IV Carnaval de Matemáticas: Homología, redes de sensores inalámbricos y otras aplicaciones de la topología algebraica

Esta semana se celebran dos eventos en paralelo que no puedo obviar correlacionar entre sí. Por un lado, la IV Edición del Carnaval de Matemáticas, cuyo anfitrión es el blog Zurditorium (ya he escrito una entrada). Y por otro lado, la celebración en Málaga de la “Spring School on Applied and Toric Topology,” del 10 al 14 de mayo de 2010, organizada por la Red Española de Topología, que incluye un curso interesantísimo del genial Robert Ghrist, “Applications of algebraic topology to science and engineering,” que nos presenta aplicaciones de la topología en robótica, teoría de redes, procesamiento de señales, etc. Voy a destacar una de ellas, donde Ghrist ha hecho importantes contribuciones, la aplicación de la homología al diseño de redes de sensores inalámbricos y antenas de telefonía móvil.

Para muchos, la topología es la rama de las matemáticas más alejada de las aplicaciones prácticas. Nada más lejos de la realidad, tiene múltiples aplicaciones en ciencia e ingeniería, incluso aplicaciones industriales. Para la mayoría de los lectores de este blog, “homología” es un “palabro” excesivamente técnico, sin significado alguno. La homología es una rama de la topología algebraica. La topología algebraica utiliza herramientas del álgebra (básicamente grupos) para estudiar las propiedades de espacios topológicos (superficies e hipersuperficies en varias dimensiones). Por ejemplo, la clasificación de todas las superficies (bidimensionales) cerradas que se pueden sumergir en un espacio de tres dimensiones se puede realizar en base al número de agujeros que presentan, un resultado clásico y ampliamente conocido de la topología algebraica (obtenido en el s. XIX). Las superficies son topológicamente equivalentes a una esfera (no tiene agujeros), a un donut (tiene un agujero), a un doble toro (tiene dos agujeros), etc. El proceso de contar los agujeros de una superficie es una asignación de una propiedad algebraica a la superficie. La homología utiliza las herramientas del álgebra homológica para asociar una sucesión de grupos abelianos a un objeto matemático dado, por ejemplo, una superficie.

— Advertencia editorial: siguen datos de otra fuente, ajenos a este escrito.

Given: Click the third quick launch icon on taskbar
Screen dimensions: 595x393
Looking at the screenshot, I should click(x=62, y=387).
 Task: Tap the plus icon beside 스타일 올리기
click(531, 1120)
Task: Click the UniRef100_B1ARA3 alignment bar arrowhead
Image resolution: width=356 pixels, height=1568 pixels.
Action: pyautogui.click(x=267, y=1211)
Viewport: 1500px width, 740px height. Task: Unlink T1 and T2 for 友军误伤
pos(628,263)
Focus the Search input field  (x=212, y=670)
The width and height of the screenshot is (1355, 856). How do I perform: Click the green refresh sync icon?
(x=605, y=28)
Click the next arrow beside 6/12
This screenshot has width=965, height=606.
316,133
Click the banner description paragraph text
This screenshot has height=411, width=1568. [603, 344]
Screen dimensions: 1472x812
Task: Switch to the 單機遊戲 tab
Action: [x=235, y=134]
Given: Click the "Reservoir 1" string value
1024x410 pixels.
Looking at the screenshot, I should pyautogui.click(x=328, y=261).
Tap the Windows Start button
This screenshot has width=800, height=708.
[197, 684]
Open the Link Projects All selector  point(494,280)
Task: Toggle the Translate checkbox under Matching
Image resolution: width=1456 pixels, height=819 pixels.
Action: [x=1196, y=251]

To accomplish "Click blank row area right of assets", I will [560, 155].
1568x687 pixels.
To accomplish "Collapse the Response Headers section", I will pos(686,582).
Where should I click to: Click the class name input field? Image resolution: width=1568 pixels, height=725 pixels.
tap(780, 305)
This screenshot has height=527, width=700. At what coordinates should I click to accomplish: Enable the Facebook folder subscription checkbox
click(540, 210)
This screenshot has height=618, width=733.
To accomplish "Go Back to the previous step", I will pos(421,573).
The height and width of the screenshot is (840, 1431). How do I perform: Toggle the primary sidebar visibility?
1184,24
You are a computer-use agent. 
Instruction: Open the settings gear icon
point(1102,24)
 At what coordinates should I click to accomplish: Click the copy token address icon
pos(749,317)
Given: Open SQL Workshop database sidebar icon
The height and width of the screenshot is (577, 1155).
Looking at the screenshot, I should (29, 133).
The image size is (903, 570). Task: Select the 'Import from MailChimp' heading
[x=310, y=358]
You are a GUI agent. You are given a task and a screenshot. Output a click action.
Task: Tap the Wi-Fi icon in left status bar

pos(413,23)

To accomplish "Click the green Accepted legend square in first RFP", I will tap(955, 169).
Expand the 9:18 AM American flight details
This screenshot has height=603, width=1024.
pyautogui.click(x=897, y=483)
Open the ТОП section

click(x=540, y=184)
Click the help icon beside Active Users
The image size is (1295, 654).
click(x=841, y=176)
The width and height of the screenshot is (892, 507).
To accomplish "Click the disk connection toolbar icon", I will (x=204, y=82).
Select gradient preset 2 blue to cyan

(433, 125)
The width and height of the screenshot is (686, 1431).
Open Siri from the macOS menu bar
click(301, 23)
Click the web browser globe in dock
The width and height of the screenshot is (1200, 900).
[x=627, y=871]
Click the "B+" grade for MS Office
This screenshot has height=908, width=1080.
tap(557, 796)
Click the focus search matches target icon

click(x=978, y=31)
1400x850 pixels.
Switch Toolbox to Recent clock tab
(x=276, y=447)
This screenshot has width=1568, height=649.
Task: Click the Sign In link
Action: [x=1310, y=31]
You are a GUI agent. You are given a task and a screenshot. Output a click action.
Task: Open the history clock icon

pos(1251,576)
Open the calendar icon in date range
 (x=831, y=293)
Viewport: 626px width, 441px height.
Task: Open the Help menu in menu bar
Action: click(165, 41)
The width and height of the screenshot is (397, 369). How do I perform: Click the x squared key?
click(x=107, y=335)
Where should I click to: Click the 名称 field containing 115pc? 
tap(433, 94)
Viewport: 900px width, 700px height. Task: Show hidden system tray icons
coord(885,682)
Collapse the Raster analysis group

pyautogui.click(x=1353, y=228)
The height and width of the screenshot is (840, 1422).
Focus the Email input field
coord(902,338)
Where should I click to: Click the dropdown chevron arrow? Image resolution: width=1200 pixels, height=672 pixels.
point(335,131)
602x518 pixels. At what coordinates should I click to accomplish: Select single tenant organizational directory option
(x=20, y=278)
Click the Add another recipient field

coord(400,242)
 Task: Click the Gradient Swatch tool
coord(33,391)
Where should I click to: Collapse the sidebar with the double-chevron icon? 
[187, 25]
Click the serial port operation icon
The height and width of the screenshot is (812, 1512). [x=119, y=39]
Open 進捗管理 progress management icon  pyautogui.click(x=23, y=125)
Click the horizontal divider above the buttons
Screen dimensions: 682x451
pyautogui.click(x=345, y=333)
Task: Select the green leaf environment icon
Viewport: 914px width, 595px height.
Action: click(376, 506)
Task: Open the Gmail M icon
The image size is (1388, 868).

Los grupos de homología permiten calcular muchas propiedades de un espacio topológico (superficie), que a veces lo caracterizan completamente o al menos ayudan a clasificarlo.

La homología más famosa y utilizada es la homología simplicial, que asocia una malla triangular a una superficie (una malla de n-símplices a una n-hipersuperficie). La homología simplicial permite generalizar el famoso teorema de la característica de Euler a hipersuperficies. En tres dimensiones, para una superficie con dos dimensiones, la característica de Euler-Poincaré es un invariante topológico que se calcula mediante χ = CA + V donde C, A y V son los números de caras, de aristas y de vértices, respectivamente, de la triangulación (en el caso más sencillo de un poliedro, o politopo en n dimensiones). Si el poliedro no tiene agujeros, es decir, es topológicamente equivalente (u homeomorfo) a una esfera, tenemos que χ(S²) = CA + V = 2 (que es la famosa fórmula de Euler). Por ejemplo, para un cubo tenemos 6 – 12 + 8 = 2, o para un tetraedro tenemos 4 – 6 + 4 = 2. La característica de Euler-Poincaré es aplicable a cualquier triangulación de una superficie y nos permite simplemente contando (caras, aristas, y vértices) determinar si dos superficies son equivalentes entre sí o no.

Los elementos de una triangulación de una superficie (vértices, aristas y caras) están relacionados entre sí por la operación “ser borde de” de tal forma que los bordes de las caras son aristas y los bordes de las aristas son vértices. Este procedimiento define un complejo de cadenas donde el conjunto vacío es borde del espacio de todos los vértices, que son borde del espacio de todas las aristas, que son borde del espacio de todos las caras. Los grupos de homología se definen a partir de estos complejos de cadena, asociando un grupo a cada operación “ser borde de” y gracias a la propiedad de que el borde de un borde es el conjunto vacío. Sin entrar en detalles matemáticos basta pensar un poco para generalizar este procedimiento a “triangulaciones” de superficies en 3D basadas en tetraedros y en general en n dimensiones basadas en n-símplices (el análogo n-dimensional de un tetraedro). Una superficie se caracteriza homológicamente describiendo la sucesión de los grupos de homología de sus triangulaciones. Lo sorprendente es que estos grupos de homología no dependen de la triangulación concreta utilizada para calcularlos sino de las propiedades topológicas de la superficie misma. En este sentido los grupos de homologías son fáciles de calcular. Por todo ello son una herramienta muy poderosa para describir las propiedades topológicas de una superficie lo que los hace muy útiles en la práctica.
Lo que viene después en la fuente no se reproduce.